The popularity of AI painting has been pushed up step by step. On some domestic e-commerce platforms, you can even see scattered merchants selling tutorials.
Today, we have sorted out 3 tools that are easiest for ordinary users to use: one of them is dedicated to generating two-dimensional paintings; one has a strong community atmosphere and a strong sense of art in generating maps; one is a product of a domestic team, this time , you express your creativity in Chinese!
Stable Diffusion
Features : Considered to be the strongest AI painting tool, it is completely open source, and there are many “magic revisions” on the market, such as Waifu Diffusion, which is specially used to generate two-dimensional portraits;
Preparation : The following is the online version of Stable Diffusion, DreamStudio. This solution does not require equipment, just open https://ift.tt/P4hA0sX with a browser.
Compared with Disco Diffusion, the interface of Stable Diffusion, an online tool, is very simple and friendly. You open the website and register, then write a description in the input box at the bottom, and click “Dream” to generate it with one click. The waiting time is only a few seconds.
The description is A dream of a distant galaxy (image subject), by Caspar David Friedrich (artist), matte painting trending on artstation HQ (painting style)丨Interface screenshot
There are also a series of adjustment options on the right side of the interface, from top to bottom:
-
Width, Height: the length and width of the generated image;
-
Cfg Scale: It can be roughly understood as the matching degree between the image and the descriptor (prompt), and it is easy to have a distortion effect if it is higher than 20;
-
Steps: The number of iteration steps for the model to generate pictures. Each additional iteration will give the AI more opportunities to compare the descriptor and the current result. The default value is 50;
-
Number of images: the number of generated images;
-
Sampler: The sampling mode of the diffusion denoising algorithm;
-
Seed: Random seed, the random seed generated by the system is different each time, so even if you copy the description given by the artist as it is, you cannot generate the same picture, but if he gives you a specific random seed code, it will can be generated.
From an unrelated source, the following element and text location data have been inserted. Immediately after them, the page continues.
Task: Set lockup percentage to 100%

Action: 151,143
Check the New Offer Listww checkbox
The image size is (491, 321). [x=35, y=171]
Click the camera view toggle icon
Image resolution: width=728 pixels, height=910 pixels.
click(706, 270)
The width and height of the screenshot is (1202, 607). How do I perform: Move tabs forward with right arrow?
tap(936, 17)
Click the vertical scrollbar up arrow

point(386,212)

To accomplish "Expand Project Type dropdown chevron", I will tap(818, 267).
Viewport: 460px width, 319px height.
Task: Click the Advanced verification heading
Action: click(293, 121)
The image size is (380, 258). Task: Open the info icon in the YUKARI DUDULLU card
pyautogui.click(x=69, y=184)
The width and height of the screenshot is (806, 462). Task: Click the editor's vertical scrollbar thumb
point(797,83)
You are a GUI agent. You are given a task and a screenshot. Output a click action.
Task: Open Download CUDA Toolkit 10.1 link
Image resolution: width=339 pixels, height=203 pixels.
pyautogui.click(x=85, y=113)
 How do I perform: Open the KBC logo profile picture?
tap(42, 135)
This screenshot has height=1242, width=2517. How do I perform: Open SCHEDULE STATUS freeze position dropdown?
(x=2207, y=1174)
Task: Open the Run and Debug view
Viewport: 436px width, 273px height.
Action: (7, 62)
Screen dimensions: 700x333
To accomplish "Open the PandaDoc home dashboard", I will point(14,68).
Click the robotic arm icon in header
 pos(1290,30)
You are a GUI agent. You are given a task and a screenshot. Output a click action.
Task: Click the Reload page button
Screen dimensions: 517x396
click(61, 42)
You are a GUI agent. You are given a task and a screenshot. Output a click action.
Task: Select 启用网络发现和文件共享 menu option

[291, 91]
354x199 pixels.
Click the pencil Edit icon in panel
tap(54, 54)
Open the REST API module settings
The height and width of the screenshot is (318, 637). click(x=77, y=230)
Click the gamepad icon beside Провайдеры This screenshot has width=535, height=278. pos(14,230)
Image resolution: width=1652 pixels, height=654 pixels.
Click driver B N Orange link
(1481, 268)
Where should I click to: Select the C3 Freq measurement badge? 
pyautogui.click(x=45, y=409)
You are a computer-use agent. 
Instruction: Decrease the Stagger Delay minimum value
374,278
After the basic configuration is done, start to do the most critical step in painting generation – writing descriptors. How to write it? The official provides an introductory tutorial:
-
First enter the object and subject of your image, such as a panda, a warrior with a sword, if it is just such a simple description, the generated style will be very random, so you need to describe the style to limit it;
-
The commonly used styles are photorealism, oil painting, pencil drawing, conceptual art, etc. You can specify whether you want a painting (a painting of + raw prompt) or a photo (a photograph of + raw prompt);
-
Add artist keywords with distinctive styles to further clarify and strengthen the style of the generated image, such as Da Vinci, Michelangelo, Monet, etc. In addition, the official also recommends trying to mix multiple artists, which may be integrated into a more amazing effect;
-
You can also add some specific descriptors to complete the finishing touches. For example, if you want the picture to have more realistic lighting, you can bring “Unreal Engine”. The suggested keywords are surrealism (surrealism), sharp focus (sharp focus), 8k, or even “the most beautiful” image ever seen”.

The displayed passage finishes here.